Suppression of muscle fate by cellular interaction is required for mesenchyme formation during ascidian embryogenesis

The tadpole larva of the ascidian Halocynthia roretzi has several hundred mesenchyme cells in its trunk. Mesenchyme cells are exclusively derived from the B8.5 and B7.7 blastomere pairs of the 110-cell embryo. It has been believed that specification of mesenchyme cells is an autonomous process. In the present study, we have demonstrated that presumptive-mesenchyme blastomeres isolated from early 32-cell embryos did not express mesenchyme-specific features, whereas those isolated after the late 64-cell stage developed mesenchyme markers autonomously. Results of experiments involving coisolation and recombination of blastomeres showed that cellular interaction with adjacent presumptive-endoderm blastomeres during the late 32- and early 64-cell stages is required for mesenchyme formation. When such interaction was absent, the presumptive-mesenchyme blastomeres developed into muscle cells. Therefore, a signal from endoderm precursor blastomeres promotes mesenchyme fate, suppressing the muscle fate that is specified by ooplasmic muscle determinants. In Halocynthia, the muscle actin gene was precociously activated in mesenchyme-muscle precursor blastomeres at the 32-cell stage, and the mesenchyme and muscle fates were separated into two daughter blastomeres at the next cleavage.
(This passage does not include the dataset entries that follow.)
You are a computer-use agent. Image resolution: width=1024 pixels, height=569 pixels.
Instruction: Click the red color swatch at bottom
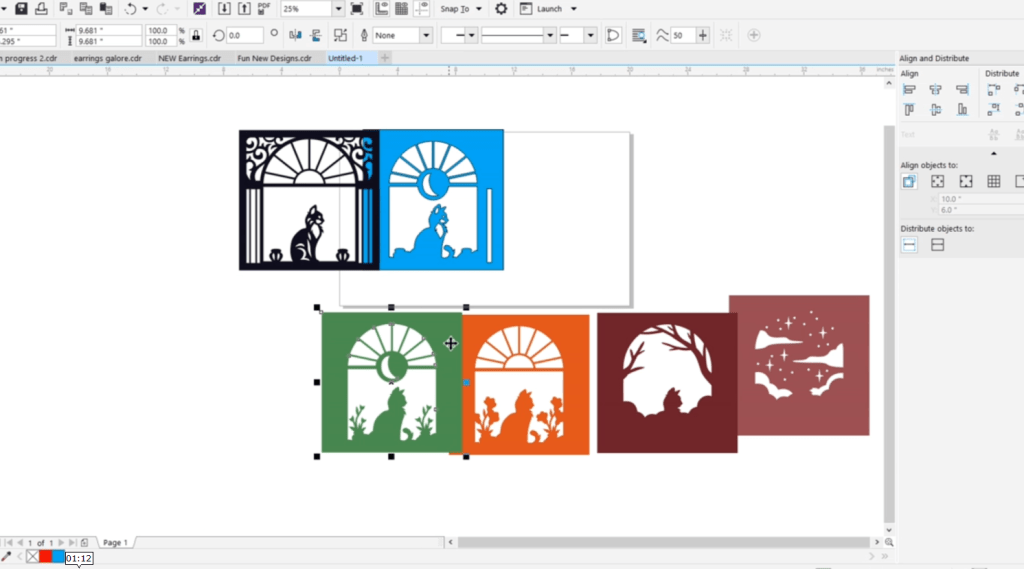(x=46, y=556)
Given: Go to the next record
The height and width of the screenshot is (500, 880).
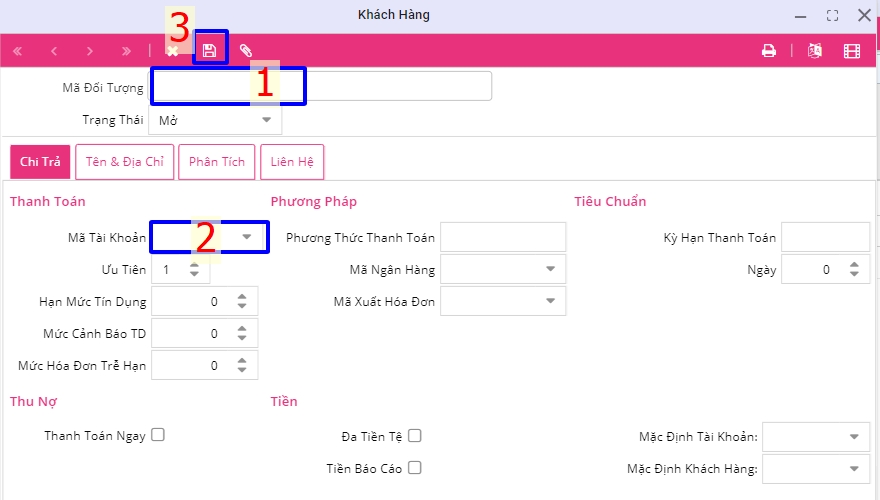Looking at the screenshot, I should click(x=90, y=51).
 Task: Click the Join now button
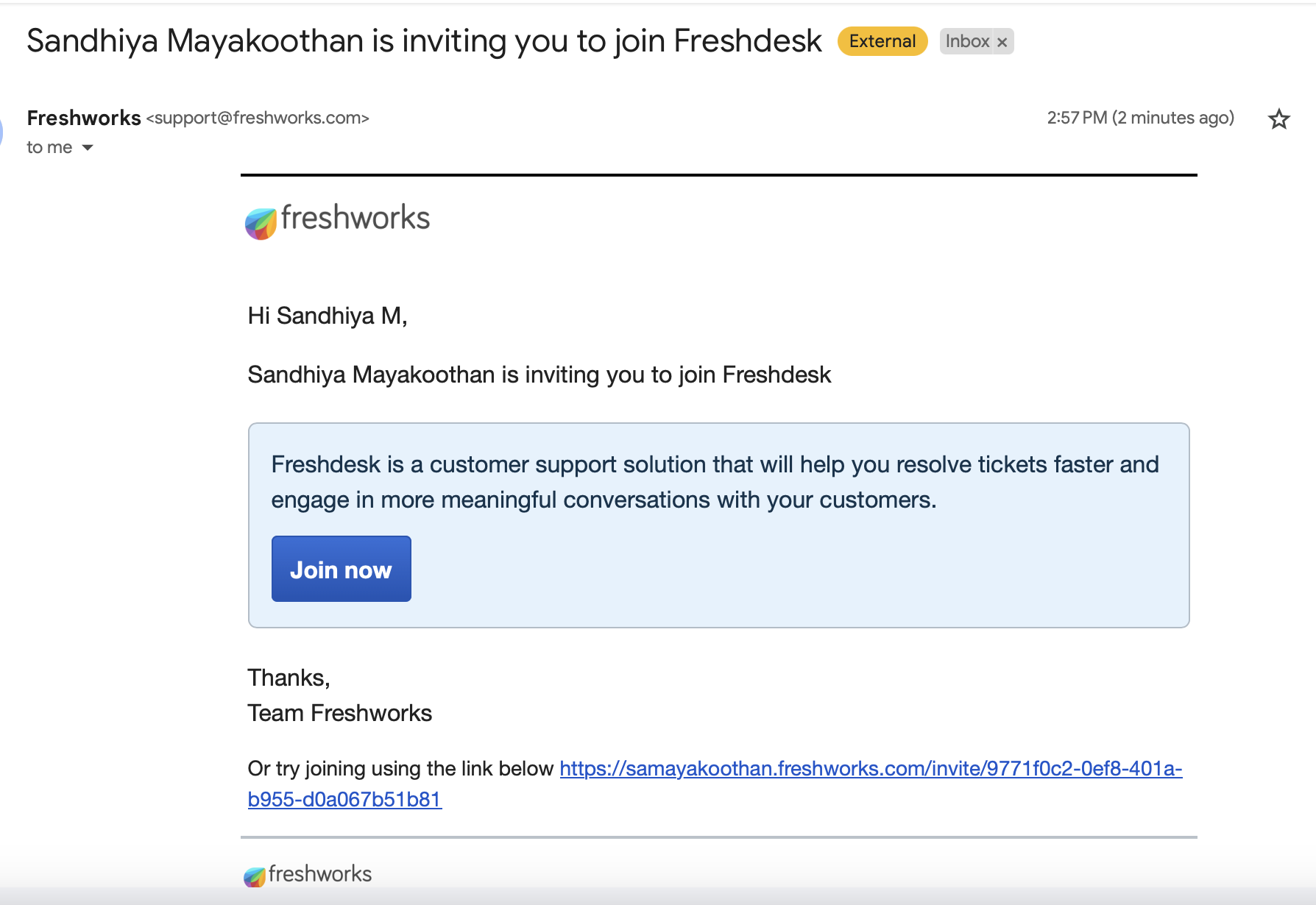click(x=342, y=569)
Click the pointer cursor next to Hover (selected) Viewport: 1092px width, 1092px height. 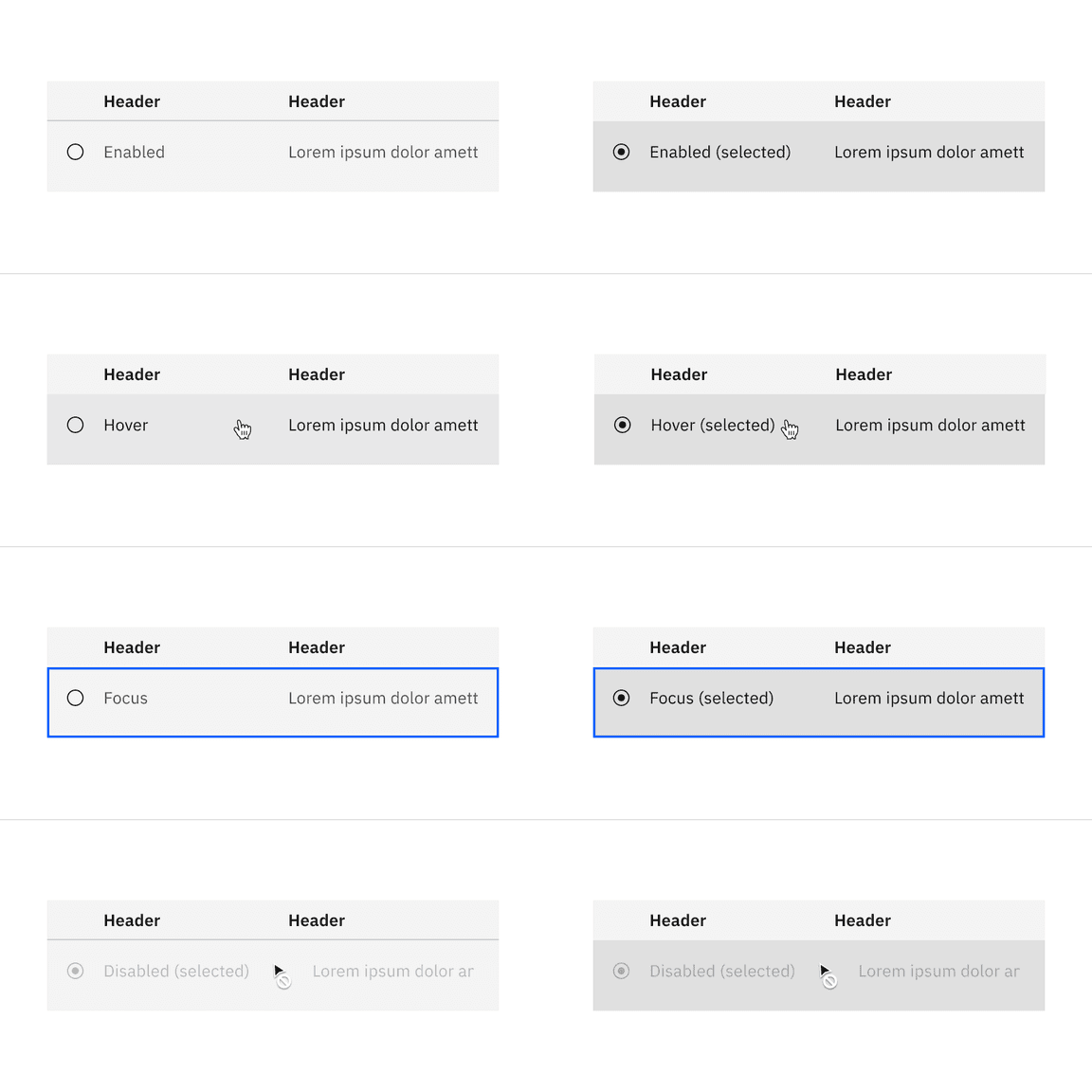tap(790, 428)
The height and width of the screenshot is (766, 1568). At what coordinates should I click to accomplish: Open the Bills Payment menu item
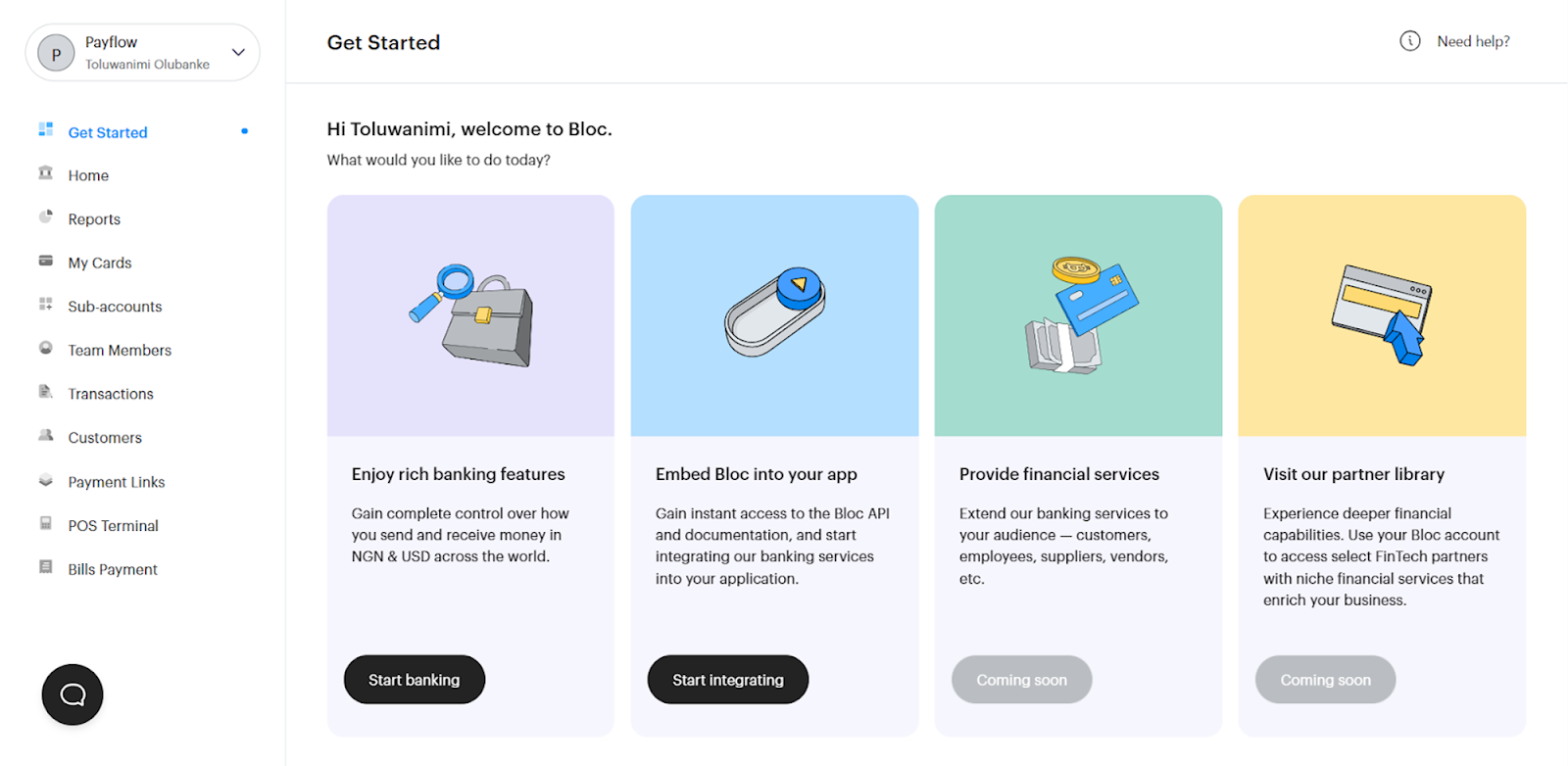pos(112,568)
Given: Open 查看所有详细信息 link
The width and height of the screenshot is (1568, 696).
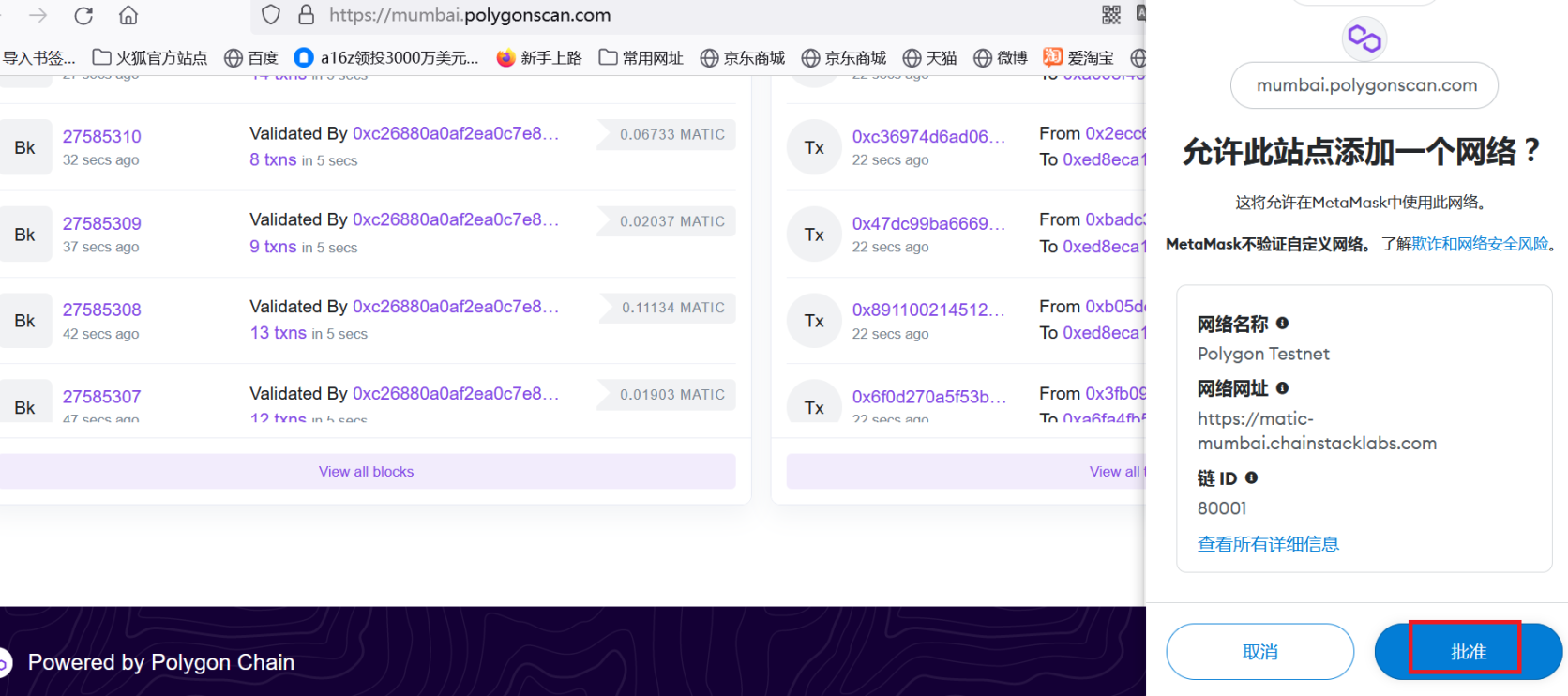Looking at the screenshot, I should coord(1268,544).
In presumptive-mesenchyme blastomeres at the 64-cell stage, expression of the muscle actin gene was immediately down-regulated by the signal from the neighboring endoderm precursor blastomeres. Thus, mesenchyme formation involves a novel mechanism of fate specification in ascidians, where formation of mesenchyme cells requires cellular interaction that suppresses muscle fate in the mesenchyme precursor blastomeres. (C) 1999 Academic Press.